Vers une poétique de l’insulte

cobra.jpgNe pas être de gauche, c'est naturellement être de droite. Et c'est par essence être haineux, abjecte, inculte et très con. Je suis toujours frappé par cette culture de l'excès et de l'insulte qui sévit aujourd'hui à gauche, pour dénoncer une droite démocratique finalement assez modérée dans ses propos, un lexique qui, par un singulier renversement, était celui de l'extrême droite intellectuelle d'avant-guerre. Peut-être une parenté de forme, peut-être aussi un clin d'œil affectueux aux traditions soviétiques et chinoises. N'ont-elles pas fait de la diatribe ordurière une poétique de l'hygiène qui donnait sens à leurs épurations successives?
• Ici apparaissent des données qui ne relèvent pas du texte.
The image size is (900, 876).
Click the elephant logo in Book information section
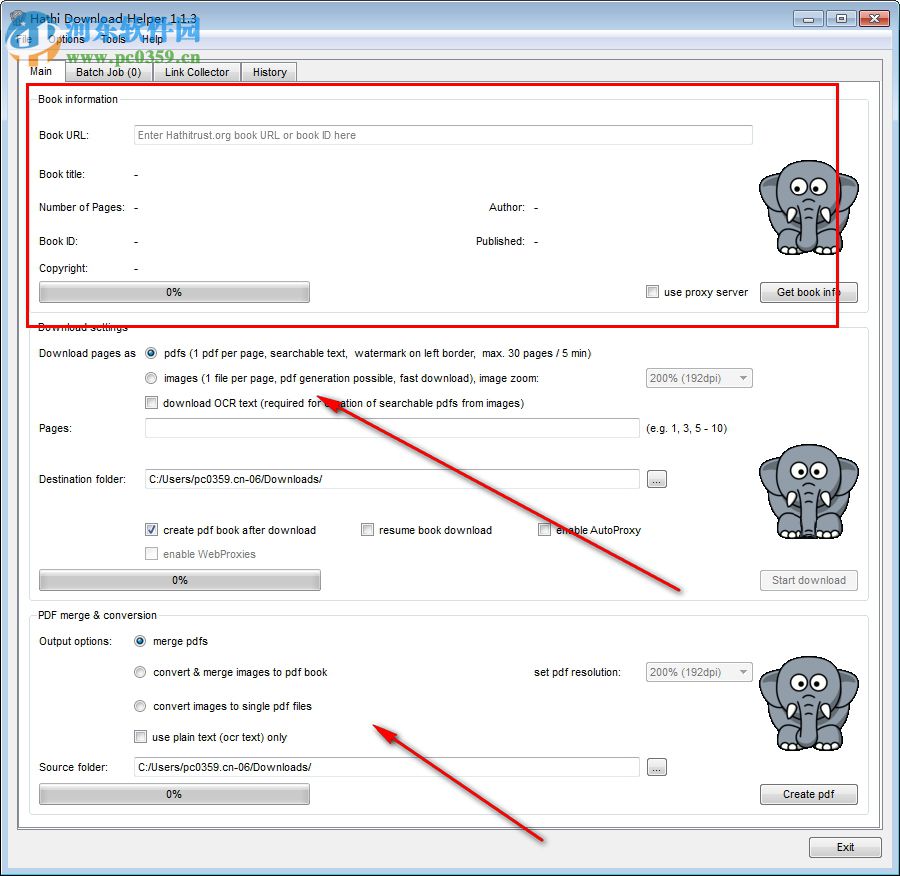808,207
On en garde la musique. Elle est chaude au cœur.
Bref, avoir une vision libérale de la société, c'est en France être de droite. C'est être passible d'insulte. "Libéral" est devenu presqu'aussi embarrassant que "fasciste". Et je suis libéral. Social aussi, mais la gauche a fait de cette association un oxymoron à fort bénéfice politique, rares donc sont ceux qui, à droite comme à gauche, osent le rapprochement. Donc je me sens assez souvent insulté avec une violence que je n'utilise que rarement et que regrette à chaque fois.
Ce long préambule pour dire que de la performance de la Cheffe, ce soir à la télé, va dépendre la musique de la suite, je veux dire le ton de la campagne. Soit Elle est bonne (mais qui y croit encore…) et, parce que la candidate sera remontée un peu dans l'estime du corps électoral, le choix se fera encore sur les idées. Soit elle se vautre (mais qui s'en étonnerait…) et son programme n'aura plus de sens.
Ne restera alors comme stratégie que l'affaiblissement du concurrent par tous les moyens, on passera du débat sur le fond au débat sur le pire. L'insulte, le procès d'intention, l'invective, la vulgarité, l'indécence, l'impudence, l'inconvenance, le mensonge, la calomnie remplaceront peu à peu un débat somme toute assez plan-plan, mais nécessaire, sur le chiffrage des programmes, les valeurs de la république ou les options d'équipement de la Royale.
Dans le grand recyclage de la politique en France, les poubelles auront chacune leur couleur. On sera tendance.

Vignette: le cobra

Commentaires (3) to “Vers une poétique de l’insulte”

  1. Alors, est-ce que ce que dit Bayrou vaut quelque chose? Je lis dans Le Monde qu’il a en tête de monter, en cas d’élection, un gouvernement composé d’individus, avant tout compétents, de gauche et de droite. ça me parait sensé (après tout c’est ce que nous avons en Suisse depuis 1959). Alors, est-ce que ça pourrait marcher auprès des Français?

  2. Je dois avoir un problème de valeur, ou de jugement, mais je ne vois pas en quoi le texte cité est insultant pour les gens de droite. Je dis bien “les gens de droite” car en tapant sur Sarkozy et ses supplétifs chez Match, et les quelques militants qui, sciemment ou non, reprennnent cette idée quand même absurde de médias majoritairement gauchistes, je ne vise pas à travers eux les gens de droite. Par contre, curieusement, les gens de droite se sentent visés quand on dénonce l’excès de certains de leurs camarades - mais ce n’est pas mon probleme. La différence entre “l’insulte totalitaire” de propagande et ma pratique sommes toutes modérée de l’insulte est bien là, je ne vise pas “les bourgeois” ou “les koulaks” mais bien quelques individus qui méritent, eux, ce traitement.

  3. david-david,
    Je connais mal Bayrou, mais mon sentiment est qu'il est urgent de s'y intéresser. Je posterai quelque chose là-dessus demain. Donc je vais voir, mais je crains que l'homme ne soit qu'un fantasme de cohabitation à lui seul…

    Guillermo,
    Allez, mon lien n'était pas 100% honnête… Mais oui, je m'associe à ce qui est dit de mon camp – puisque j'y suis renvoyé, sans honte - et j'entends comme cela est dit, the music behind. C'est difficile, sur la carte politique absurde que la presse ne cesse de renforcer, de se dire à la fois libéral et social. C'est pourtant bien la position dans laquelle je me sens à l'aise. Il y a, au PS comme à l'UDF et même à l'UMP, des gens qui aimeraient que cet espace politique existe, d'autre qui pensent devoir le proscrire parce qu'il ne correspond à aucun fond de commerce électoral connu (crédible, en tout cas). Aujourd'hui, si je fais fi des personnalités – et des sentiments – c'est le discours de Sarkozy qui me semble être la réponse la plus crédible pour débloquer l'ankylose nationale.